The task: Please restate the data word for word, leaving out no line.

Dataset entries:
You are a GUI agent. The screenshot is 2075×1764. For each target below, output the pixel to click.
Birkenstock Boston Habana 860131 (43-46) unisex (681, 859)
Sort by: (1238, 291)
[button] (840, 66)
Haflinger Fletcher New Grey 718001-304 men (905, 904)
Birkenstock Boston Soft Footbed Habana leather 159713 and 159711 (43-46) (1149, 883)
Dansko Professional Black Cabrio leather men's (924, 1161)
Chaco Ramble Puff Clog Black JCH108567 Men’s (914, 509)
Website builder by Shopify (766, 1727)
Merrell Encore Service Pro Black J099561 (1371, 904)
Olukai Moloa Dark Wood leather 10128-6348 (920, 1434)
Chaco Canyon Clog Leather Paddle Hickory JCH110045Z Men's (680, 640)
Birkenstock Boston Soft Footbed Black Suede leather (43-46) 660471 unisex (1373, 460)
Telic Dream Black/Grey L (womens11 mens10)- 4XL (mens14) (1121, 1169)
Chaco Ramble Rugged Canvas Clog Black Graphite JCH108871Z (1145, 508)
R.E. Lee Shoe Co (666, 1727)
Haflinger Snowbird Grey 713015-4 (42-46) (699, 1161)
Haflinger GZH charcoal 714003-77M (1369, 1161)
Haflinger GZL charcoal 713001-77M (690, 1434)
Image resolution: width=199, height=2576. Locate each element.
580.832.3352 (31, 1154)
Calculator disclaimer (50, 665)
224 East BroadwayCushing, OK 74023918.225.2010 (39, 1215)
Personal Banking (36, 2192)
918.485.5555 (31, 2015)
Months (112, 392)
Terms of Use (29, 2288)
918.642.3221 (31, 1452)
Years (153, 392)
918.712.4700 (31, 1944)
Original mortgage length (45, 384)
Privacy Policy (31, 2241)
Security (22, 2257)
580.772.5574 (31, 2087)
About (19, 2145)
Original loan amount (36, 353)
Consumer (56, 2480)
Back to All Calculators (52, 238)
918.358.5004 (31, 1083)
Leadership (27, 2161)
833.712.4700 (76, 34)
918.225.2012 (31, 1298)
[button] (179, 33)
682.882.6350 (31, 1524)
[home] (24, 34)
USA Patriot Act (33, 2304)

Answer box:
You are a GUI agent. The screenshot is 2075×1764. For each target below, output the pixel to click.
Birkenstock Boston Habana 860131 (43-46) unisex (681, 859)
Sort by: (1238, 291)
[button] (840, 66)
Haflinger Fletcher New Grey 718001-304 men (905, 904)
Birkenstock Boston Soft Footbed Habana leather 159713 and 159711 (43-46) (1149, 883)
Dansko Professional Black Cabrio leather men's (924, 1161)
Chaco Ramble Puff Clog Black JCH108567 Men’s (914, 509)
Website builder by Shopify (766, 1727)
Merrell Encore Service Pro Black J099561 (1371, 904)
Olukai Moloa Dark Wood leather 10128-6348 (920, 1434)
Chaco Canyon Clog Leather Paddle Hickory JCH110045Z Men's (680, 640)
Birkenstock Boston Soft Footbed Black Suede leather (43-46) 660471 unisex (1373, 460)
Telic Dream Black/Grey L (womens11 mens10)- 4XL (mens14) (1121, 1169)
Chaco Ramble Rugged Canvas Clog Black Graphite JCH108871Z (1145, 508)
R.E. Lee Shoe Co (666, 1727)
Haflinger Snowbird Grey 713015-4 (42-46) (699, 1161)
Haflinger GZH charcoal 714003-77M (1369, 1161)
Haflinger GZL charcoal 713001-77M (690, 1434)
Image resolution: width=199, height=2576. Locate each element.
580.832.3352 (31, 1154)
Calculator disclaimer (50, 665)
224 East BroadwayCushing, OK 74023918.225.2010 (39, 1215)
Personal Banking (36, 2192)
918.485.5555 (31, 2015)
Months (112, 392)
Terms of Use (29, 2288)
918.642.3221 (31, 1452)
Years (153, 392)
918.712.4700 (31, 1944)
Original mortgage length (45, 384)
Privacy Policy (31, 2241)
Security (22, 2257)
580.772.5574 (31, 2087)
About (19, 2145)
Original loan amount (36, 353)
Consumer (56, 2480)
Back to All Calculators (52, 238)
918.358.5004 (31, 1083)
Leadership (27, 2161)
833.712.4700 (76, 34)
918.225.2012 (31, 1298)
[button] (179, 33)
682.882.6350 (31, 1524)
[home] (24, 34)
USA Patriot Act (33, 2304)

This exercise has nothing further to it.